Q: Unwed single mother, financially support my daughter since day 1, as every parent should.
Including Insurance, provide every day essentials alone, no help from the father other than an occasional few groceries once every 3 months. The father visits 2ce a week for 30 to 45 minutes as long as its works with his schedule and priorities. I document when he actually shows up and when he does not.He has requested to come on Saturdays when his mother gets the urge to make time to see our daughter, so I have rearranged our schedule and she doesn't show up after the fact. I do not ask for financial help nor does he offer. He recently got married but still lives with his mother. I provide a home with everything needed day to day for my daughter along with Daycare, doctor visits, etc.. He signed the acknowledgement form at the hospital and his name is on the Birth Certificate. What rights does he have, knowing he doesn't support her, nor involve himself more than 30 minutes 2 times a week when its convenient. Just trying to know the legality of the situation and educate myself.
A: The fact that he is on the birth certificate does not give him any rights to the child. Since you were never married, you are the sole custodian of the child unless or until a court says otherwise. You do not need to change your schedule. If he goes to court, he will likely be given time with her. If that happens, you should definitely contact an attorney to represent you.

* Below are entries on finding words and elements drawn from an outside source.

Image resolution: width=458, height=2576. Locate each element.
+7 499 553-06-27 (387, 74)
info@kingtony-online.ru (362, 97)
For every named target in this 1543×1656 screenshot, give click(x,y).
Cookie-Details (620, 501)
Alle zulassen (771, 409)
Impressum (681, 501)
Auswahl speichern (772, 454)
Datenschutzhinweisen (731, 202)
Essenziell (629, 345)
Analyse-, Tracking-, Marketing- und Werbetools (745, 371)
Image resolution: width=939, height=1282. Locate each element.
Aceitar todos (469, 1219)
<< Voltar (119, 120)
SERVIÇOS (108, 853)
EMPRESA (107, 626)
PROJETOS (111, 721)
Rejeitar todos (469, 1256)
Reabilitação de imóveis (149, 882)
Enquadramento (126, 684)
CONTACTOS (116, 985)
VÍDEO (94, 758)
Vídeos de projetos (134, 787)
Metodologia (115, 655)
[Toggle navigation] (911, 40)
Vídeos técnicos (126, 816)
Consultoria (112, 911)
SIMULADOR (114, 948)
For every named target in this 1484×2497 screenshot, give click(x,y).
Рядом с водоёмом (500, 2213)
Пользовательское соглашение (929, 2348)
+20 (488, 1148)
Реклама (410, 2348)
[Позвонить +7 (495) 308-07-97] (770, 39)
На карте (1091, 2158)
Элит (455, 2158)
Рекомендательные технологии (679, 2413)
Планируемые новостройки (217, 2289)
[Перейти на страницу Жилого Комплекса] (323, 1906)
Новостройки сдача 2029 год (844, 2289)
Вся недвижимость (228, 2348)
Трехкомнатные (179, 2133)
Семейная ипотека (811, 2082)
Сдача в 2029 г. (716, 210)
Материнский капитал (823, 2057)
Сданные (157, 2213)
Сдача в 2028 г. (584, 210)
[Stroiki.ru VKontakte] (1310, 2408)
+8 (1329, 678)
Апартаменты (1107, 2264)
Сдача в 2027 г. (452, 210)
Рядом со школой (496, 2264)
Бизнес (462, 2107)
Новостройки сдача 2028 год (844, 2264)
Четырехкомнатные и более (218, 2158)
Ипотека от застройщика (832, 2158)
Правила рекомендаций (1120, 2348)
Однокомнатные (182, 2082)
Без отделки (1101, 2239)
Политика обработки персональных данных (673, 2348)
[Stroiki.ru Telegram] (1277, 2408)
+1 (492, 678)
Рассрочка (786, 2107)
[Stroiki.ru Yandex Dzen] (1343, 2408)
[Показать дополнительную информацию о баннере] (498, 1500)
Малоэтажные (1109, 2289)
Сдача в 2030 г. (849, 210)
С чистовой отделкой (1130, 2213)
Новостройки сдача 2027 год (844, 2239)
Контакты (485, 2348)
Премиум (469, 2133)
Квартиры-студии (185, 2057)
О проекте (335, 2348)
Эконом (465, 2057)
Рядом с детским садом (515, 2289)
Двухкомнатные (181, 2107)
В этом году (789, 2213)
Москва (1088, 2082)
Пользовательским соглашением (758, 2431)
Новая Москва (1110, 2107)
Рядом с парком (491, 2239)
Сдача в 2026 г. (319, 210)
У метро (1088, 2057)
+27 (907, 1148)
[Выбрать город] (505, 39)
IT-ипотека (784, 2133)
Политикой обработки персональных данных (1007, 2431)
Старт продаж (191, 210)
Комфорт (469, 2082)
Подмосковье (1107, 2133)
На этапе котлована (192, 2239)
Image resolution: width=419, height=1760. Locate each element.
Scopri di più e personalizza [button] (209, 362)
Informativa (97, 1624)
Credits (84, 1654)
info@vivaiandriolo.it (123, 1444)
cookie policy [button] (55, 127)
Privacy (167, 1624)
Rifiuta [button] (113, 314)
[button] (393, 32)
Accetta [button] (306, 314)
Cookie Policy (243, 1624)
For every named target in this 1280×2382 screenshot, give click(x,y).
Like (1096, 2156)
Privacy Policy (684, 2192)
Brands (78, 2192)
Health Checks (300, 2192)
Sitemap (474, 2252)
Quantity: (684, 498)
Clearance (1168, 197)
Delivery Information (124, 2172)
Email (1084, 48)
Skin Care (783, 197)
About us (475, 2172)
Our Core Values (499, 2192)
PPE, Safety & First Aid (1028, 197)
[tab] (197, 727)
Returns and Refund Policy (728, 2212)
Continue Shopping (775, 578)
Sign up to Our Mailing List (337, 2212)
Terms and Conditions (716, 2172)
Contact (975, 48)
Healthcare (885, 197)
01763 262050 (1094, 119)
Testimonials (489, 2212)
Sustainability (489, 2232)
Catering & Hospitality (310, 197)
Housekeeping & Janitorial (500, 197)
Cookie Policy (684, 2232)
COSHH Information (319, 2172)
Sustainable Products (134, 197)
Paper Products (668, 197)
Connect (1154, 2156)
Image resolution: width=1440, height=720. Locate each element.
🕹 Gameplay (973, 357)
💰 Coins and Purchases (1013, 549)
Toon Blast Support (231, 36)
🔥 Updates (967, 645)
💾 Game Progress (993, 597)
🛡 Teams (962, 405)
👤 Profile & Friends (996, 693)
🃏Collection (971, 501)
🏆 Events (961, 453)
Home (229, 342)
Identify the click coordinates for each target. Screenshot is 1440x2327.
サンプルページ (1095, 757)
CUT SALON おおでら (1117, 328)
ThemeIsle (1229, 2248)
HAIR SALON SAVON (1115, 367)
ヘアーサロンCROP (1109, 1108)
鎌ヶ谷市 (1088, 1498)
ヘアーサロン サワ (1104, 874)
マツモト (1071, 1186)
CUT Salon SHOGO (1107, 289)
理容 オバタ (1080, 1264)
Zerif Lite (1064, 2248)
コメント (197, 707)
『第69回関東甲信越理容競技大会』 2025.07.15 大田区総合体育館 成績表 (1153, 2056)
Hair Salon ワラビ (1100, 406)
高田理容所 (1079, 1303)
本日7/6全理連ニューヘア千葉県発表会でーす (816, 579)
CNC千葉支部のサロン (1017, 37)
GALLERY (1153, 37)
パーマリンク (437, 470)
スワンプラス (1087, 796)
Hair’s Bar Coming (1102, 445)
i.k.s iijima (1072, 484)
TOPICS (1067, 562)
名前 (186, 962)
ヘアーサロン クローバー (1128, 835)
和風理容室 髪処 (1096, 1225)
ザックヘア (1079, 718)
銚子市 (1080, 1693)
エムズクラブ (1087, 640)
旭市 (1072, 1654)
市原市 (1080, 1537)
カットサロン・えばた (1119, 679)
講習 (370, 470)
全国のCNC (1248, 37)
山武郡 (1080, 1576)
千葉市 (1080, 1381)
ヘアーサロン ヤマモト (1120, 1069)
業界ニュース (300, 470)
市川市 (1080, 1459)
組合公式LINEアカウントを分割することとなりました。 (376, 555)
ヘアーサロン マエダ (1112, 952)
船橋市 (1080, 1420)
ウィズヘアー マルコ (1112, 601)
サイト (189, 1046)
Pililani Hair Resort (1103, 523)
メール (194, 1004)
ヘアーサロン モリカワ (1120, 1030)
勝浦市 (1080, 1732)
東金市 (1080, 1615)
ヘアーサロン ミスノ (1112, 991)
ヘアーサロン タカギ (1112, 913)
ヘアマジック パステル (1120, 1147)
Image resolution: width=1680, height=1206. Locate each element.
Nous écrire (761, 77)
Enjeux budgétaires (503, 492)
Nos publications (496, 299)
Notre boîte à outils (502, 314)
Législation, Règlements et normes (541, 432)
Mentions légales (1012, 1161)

Your question is what rights does he have. The answer is actually none until he goes to court and establishes them.
Please speak with at least a couple of good attorneys that practice extensively in this area of the law. The answers you need to hear cannot be answered in this forum. There are some attorney websites that have some easy to read and straightforward answers to your questions. Miles Mason, Memphisdivorce.com? comes to mind And know there is some degree of variation on how the law is applied in different counties.
Please contact someone who will share some experience with you, even if a small consultation fee is required. And have father do the same. You both have a duty to your child to get this started off on a positive track.
Good luck with your baby. Bet you're gonna be a great mom.